__SUPPLIED ENTRIES__.
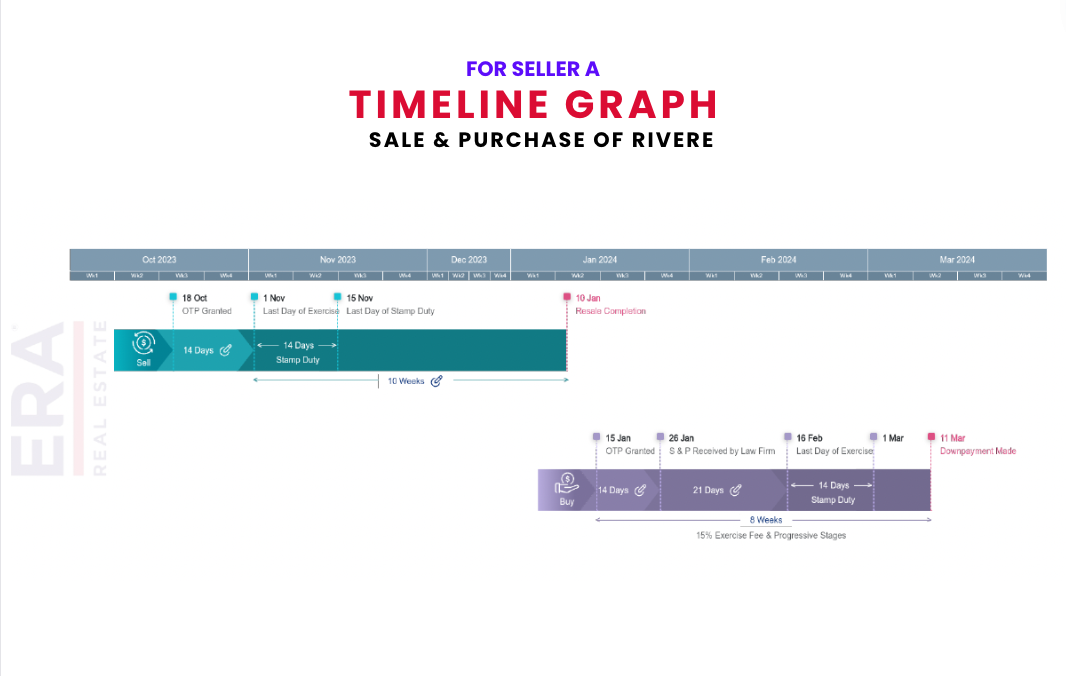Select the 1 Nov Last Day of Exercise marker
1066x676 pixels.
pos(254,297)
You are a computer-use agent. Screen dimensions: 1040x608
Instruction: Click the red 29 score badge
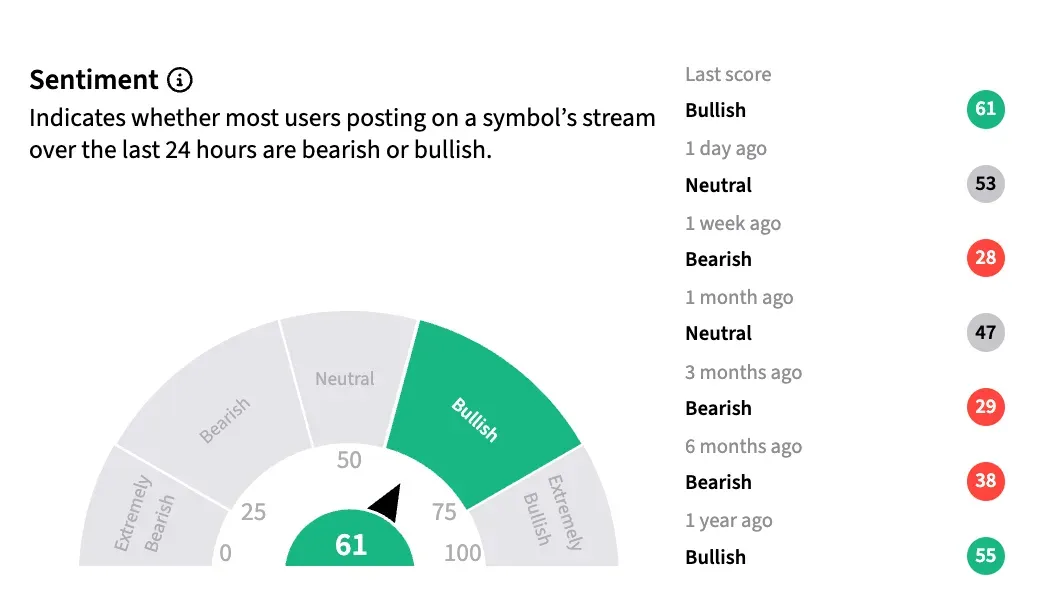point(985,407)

__DIRECTIONS FOR THIS TASK__. Reproduce the listing above verbatim, line for line, omitting both pictures.

__RESULT FOR THIS TASK__.
Select the 1 Nov Last Day of Exercise marker
1066x676 pixels.
pos(254,297)
You are a computer-use agent. Screen dimensions: 1040x608
Instruction: Click the red 29 score badge
point(985,407)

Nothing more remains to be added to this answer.